One group of Republicans is pressing the administration to make the accounts as big as possible, preferably permitting the investment of all or nearly all of the 6.2 percent levy on wages that individuals contribute to Social Security. (Under all proposals, employers would continue to pay an additional 6.2 percent tax on each employee's wages up to a wage cap that this year is $90,000.)
. . .
That approach is viewed warily by many other Republicans. Those Republicans say that diverting money that would otherwise go to pay benefits into the private accounts would lead to a sharp spike in the budget deficit in the short run. They say the approach would also raise what they say is a false expectation that Social Security's problems can be addressed without any painful steps.

I question the inclusion of Gina Kolata's Two Studies Suggest a Protein Has a Big Role in Heart Disease on the front page. That's not a slam against Kolata's writing or an attempt to say health isn't important enough as a topic to make the front page. I question any story that's lead sentence relies on "may," that's based on new studies and that quickly moves to note:

But other heart disease researchers cautioned that more work was needed to prove that CRP directly causes heart disease. And most agreed that because the new studies involved only people with severe heart disease, it remained unknown whether healthy people would benefit from reducing their CRP levels.

Translation, more peer review needed, results may be inconclusive. It's a story, it deserves to be in the paper (and Kolata has written it very well), but an inconclusive "maybe" without a consenus from researchers doesn't belong on the front page (my opinion).

How appropriate: just now on NPR's Morning Edition someone just joked "I'm going to go eat some doughnuts." That's the sort of "discussion" an article like this inspires. (Even with Kolata stressing cautions.) Which is why I question it appearing on the front page.

A worthy front page story, by contrast, is Gretchen Morgenson's 10 Ex-Directors From WorldCom to Pay Millions :

Investors have become increasingly frustrated as company directors and officers escaped financial responsibility for losses incurred as a result of fraud.
Companies whose executives are accused of engaging in fraudulent practices typically pay those executives' legal bills and the fines that can result when regulatory proceedings against them are settled.

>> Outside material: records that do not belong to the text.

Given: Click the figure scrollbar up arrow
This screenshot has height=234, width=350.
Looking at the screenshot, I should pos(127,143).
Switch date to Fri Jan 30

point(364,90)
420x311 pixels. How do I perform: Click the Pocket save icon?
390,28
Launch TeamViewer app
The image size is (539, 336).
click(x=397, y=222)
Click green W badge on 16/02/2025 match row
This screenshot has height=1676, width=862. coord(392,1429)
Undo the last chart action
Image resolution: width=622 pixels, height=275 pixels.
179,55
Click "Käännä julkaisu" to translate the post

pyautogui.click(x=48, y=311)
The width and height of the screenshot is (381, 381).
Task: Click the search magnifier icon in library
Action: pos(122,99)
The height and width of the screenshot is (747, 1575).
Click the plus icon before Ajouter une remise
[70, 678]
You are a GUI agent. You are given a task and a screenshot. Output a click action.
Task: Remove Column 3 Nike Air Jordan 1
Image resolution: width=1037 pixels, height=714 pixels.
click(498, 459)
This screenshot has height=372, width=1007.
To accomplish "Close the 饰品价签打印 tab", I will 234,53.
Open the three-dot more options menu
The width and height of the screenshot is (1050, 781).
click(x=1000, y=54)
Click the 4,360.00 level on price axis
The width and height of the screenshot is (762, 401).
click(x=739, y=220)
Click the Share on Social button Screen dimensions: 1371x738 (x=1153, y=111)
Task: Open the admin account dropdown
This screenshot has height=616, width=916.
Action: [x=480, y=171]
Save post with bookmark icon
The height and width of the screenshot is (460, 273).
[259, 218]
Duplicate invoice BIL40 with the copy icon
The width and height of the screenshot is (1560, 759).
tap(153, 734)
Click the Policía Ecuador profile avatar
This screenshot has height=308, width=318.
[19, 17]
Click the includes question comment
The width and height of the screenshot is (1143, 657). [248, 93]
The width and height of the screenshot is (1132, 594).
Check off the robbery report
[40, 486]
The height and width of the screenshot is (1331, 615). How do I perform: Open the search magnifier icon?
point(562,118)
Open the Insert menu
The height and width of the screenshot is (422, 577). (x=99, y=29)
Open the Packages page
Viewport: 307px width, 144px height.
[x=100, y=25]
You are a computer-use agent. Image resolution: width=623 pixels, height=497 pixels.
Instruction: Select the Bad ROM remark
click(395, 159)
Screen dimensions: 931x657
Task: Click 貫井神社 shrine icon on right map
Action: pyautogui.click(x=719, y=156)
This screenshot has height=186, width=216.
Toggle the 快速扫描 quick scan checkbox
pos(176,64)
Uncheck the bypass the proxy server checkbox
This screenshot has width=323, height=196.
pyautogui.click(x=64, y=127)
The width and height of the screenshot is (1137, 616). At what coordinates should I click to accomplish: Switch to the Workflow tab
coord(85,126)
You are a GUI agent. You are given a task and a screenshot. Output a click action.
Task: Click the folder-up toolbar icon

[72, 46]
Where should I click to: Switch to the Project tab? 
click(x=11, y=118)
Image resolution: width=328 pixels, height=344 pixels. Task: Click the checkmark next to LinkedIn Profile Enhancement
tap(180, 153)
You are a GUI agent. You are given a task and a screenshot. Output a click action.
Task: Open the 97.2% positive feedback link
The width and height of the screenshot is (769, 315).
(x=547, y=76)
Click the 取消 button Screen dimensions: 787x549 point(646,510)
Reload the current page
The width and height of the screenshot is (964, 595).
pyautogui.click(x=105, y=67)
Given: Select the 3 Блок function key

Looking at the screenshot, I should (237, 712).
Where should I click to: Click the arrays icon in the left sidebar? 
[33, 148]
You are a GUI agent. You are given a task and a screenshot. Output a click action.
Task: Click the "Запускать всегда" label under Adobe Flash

And directors almost never pay in such settlements because they are covered by insurance.
"New York State has done a great thing for shareholders everywhere," said Greg Taxin, chief executive of Glass Lewis, an institutional investor advisory service in San Francisco. "This may be one of the most important steps toward reinforcing the importance of performing the directorship duties with fidelity toward shareholders. It's going to be very sobering to board members around the country."
The directors' personal payments were a requirement of any deal from the start of the negotiations, according to lawyers involved in the settlement. Given the size of the WorldCom debacle, the investors who brought the case sought to make an example of the directors, lawyers involved in the settlement said.


This is a strong article and one worth reading. It's also more worthy of "discussion" than silly jokes about "doughnuts" and Atkins. I understand NPR was trying to be funny, I do think they took a serious story, treated seriously by Kolata, and oversimplified it in the interest of "fun." I don't see that as a public service.

That said, NPR deserves credit for their interview this morning (Morning Edition) with Republican Congressman Joel Hefley who, at this point, is still the chairmanship of the House Ethics Committee. "It doesn't serve me well to criticize leadership . . . I'm in enough trouble as it is," declared Hefley. What is bothering him? That the much trumpted "return" to the ethics rule isn't really a return. A majority must agree to pursue an ethics investigation or it will just fade away. The coverage and commentary on the "return" hasn't really underscored that.

Also on the front page is Steven Erlanger's As Abbas Runs, Skeptical Militants Wait and See which Kara has e-mailed asking that people weigh in on. (We'll discuss it this evening.)